Em 1889, durante uma missa, a lavadeira Maria de Araújo recebeu o sacramento e foi ao chão. A hóstia em sua boca parecia estar envolvida por um líquido cor de sangue. Esse acontecimento ficou conhecido como o milagre de Juazeiro. Isso ainda teria ocorrido outras vezes, e ficou provado, por um grupo de médicos, que ela não mordia a língua nem utilizava qualquer artifício. O fenômeno só acontecia quando o padre Cícero celebrava a missa. A comunidade local interpretou o episódio como uma alusão ao derramamento de sangue de Jesus Cristo para a salvação dos seres humanos, e multidões começaram a frequentar o vilarejo para ver o fenômeno.

Com o constante crescimento das romarias a Juazeiro do Norte, o bispado cearense interveio e cobrou explicações do padre Cícero, pois a Igreja Católica passava por um processo de romanização, ou seja, de negação das práticas locais e afirmação das orientações do Vaticano para uniformizar as condutas. Em 1982, autoridades eclesiásticas consideraram que o ocorrido em Juazeiro não se tratava de um milagre, e ordenaram que se apresentasse uma nova interpretação. No entanto, as romarias não cessaram, ampliando a crença popular no milagre. Nesse mesmo ano, o padre Cícero foi suspenso, proibido de pregar a religião católica. Em 1896, persistindo as romarias e as missas, a Igreja Católica ordenou que ele se retirasse de Juazeiro. O padre foi para Salgueiro (PE) e, em 1898, viajou para Roma a fim de se explicar ao Santo Ofício. Lá foi julgado e o milagre, mais uma vez, condenado. No entanto, não foi expulso da Igreja. Novamente no Brasil, não conseguiu que o bispado aceitasse seu retorno a Juazeiro. Voltou para a cidade, entretanto não reatou com a Igreja.

Nos muitos anos que esteve sob o comando da Igreja em Juazeiro, padre Cícero recebeu inúmeras doações de fiéis, que fizeram dele um homem de respeitável patrimônio. Tinha muitas terras, gado e comercializava vários produtos, entre eles borracha, cana de açúcar e algodão.

Sem o apoio da Igreja, aliou-se aos coronéis locais. Os muitos romeiros que passaram a frequentar a região eram encaminhados por ele para servirem como trabalhadores nas fazendas locais, resolvendo o grave problema de mão de obra enfrentado pelos proprietários. Em 1911, Juazeiro foi emancipada do Município do Crato, e padre Cícero foi indicado para o cargo de prefeito pelo governador Nogueira Accioly, líder oligarca local.

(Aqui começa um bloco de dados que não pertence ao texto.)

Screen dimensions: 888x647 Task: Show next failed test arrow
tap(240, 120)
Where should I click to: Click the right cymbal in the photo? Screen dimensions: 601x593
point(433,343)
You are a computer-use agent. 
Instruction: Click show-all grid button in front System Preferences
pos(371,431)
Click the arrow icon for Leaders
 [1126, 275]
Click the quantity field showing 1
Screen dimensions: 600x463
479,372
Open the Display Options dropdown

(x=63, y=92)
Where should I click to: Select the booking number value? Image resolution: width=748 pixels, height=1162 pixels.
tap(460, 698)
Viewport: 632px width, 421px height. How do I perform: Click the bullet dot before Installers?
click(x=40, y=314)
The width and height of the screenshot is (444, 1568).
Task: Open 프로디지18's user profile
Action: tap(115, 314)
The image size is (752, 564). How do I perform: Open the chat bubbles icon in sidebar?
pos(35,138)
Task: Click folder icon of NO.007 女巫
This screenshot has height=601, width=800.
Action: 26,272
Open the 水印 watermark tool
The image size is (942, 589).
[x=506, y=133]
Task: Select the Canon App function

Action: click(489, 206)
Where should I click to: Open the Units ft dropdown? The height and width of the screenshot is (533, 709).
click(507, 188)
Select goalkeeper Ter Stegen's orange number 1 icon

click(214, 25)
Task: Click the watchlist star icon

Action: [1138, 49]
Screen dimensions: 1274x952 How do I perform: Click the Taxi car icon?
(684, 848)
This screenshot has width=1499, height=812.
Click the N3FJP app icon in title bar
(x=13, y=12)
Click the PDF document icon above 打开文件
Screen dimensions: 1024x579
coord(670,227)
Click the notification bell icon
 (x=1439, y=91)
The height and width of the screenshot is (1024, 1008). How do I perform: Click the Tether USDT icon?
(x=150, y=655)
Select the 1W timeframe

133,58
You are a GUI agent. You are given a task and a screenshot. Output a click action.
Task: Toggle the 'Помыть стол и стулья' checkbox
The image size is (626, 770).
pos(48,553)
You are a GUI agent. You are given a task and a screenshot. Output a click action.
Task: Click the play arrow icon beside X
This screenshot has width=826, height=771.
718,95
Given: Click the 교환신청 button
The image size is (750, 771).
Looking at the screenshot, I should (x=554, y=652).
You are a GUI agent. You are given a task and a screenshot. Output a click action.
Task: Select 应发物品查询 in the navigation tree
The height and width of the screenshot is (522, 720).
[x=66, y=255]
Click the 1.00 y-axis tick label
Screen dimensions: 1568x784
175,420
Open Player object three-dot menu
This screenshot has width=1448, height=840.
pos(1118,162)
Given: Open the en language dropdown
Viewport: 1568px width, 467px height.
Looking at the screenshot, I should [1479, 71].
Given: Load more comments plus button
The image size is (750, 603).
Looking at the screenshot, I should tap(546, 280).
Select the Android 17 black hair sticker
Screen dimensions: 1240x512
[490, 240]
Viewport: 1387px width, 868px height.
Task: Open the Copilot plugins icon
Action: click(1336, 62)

No mesmo ano, Padre Cícero assinou o chamado “Pacto dos Coronéis”, no qual dezessete chefes políticos da região se comprometiam a sustentar a oligarquia Accioly no governo estadual. Transformando em importante líder político da região do Cariri, intermediou negociação para que cessassem as disputas armadas entre os vários coronéis locais. Em 1912, foi eleito vice-presidente do Ceará e ampliou sua influencia política sobre o Nordeste. Em 1914, liderou a chamada Sedição de Juazeiro, que depôs o governador. Depois voltou a ser prefeito do Juazeiro, deixando o cargo somente em 1927.

Nos anos 1930, perdeu espaço político após a ascensão de Getúlio Vargas. Tentou ainda recuperar o direito ao sacerdócio, mas não obteve sucesso. Padre Cícero faleceu em 1934, aos 90 anos, causando grande comoção popular. As romarias continuaram e se intensificaram nos anos seguintes, e ele foi transformado em mito popular relacionado ao milagre original. Juazeiro do Norte se transformou em uma cidade-santuário, e até hoje milhares de romeiros visitam a grande imagem do padre Cícero.

Em 2002, cerca de 500 mil pessoas participaram da romaria que se iniciou em 1º de setembro e se estendeu até o dia 15 do mesmo mês. Fiéis das mais diferentes regiões costumam ir até juazeiro do Norte para pedir pelas chuvas no sertão e pela cura de doenças. Nesse mesmo ano, uma comissão da Igreja deu início a um processo para reabilitar o padre Cícero, o que abriria caminho para, posteriormente, tentar beatificá-lo e canoniza-lo. Em 2006, o Vaticano recebeu um dossiê de nove volumes sobre a vida do padre Cícero.

Fonte: Roberto Catelli Junior – História : texto e contexto ; Editora Scipione.